--- EXERCISE DESCRIPTION ---
Below are the records. Retype exactly the lines between the lines holding "The height and" and "Click the 1.80597", inclusive.

--- Stored items ---
##########
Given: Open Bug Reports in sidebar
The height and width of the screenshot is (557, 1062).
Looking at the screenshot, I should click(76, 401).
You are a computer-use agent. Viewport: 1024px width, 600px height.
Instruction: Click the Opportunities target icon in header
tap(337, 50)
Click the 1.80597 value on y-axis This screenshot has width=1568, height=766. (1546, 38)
##########
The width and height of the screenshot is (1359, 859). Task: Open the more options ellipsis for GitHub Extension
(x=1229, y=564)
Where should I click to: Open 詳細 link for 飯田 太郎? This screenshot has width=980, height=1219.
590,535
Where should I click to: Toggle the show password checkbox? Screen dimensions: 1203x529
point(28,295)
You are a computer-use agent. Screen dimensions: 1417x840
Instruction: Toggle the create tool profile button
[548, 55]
##########
--- ANSWER TO THE PROBLEM ---
The height and width of the screenshot is (557, 1062).
Looking at the screenshot, I should click(76, 401).
You are a computer-use agent. Viewport: 1024px width, 600px height.
Instruction: Click the Opportunities target icon in header
tap(337, 50)
Click the 1.80597 value on y-axis This screenshot has width=1568, height=766. (1546, 38)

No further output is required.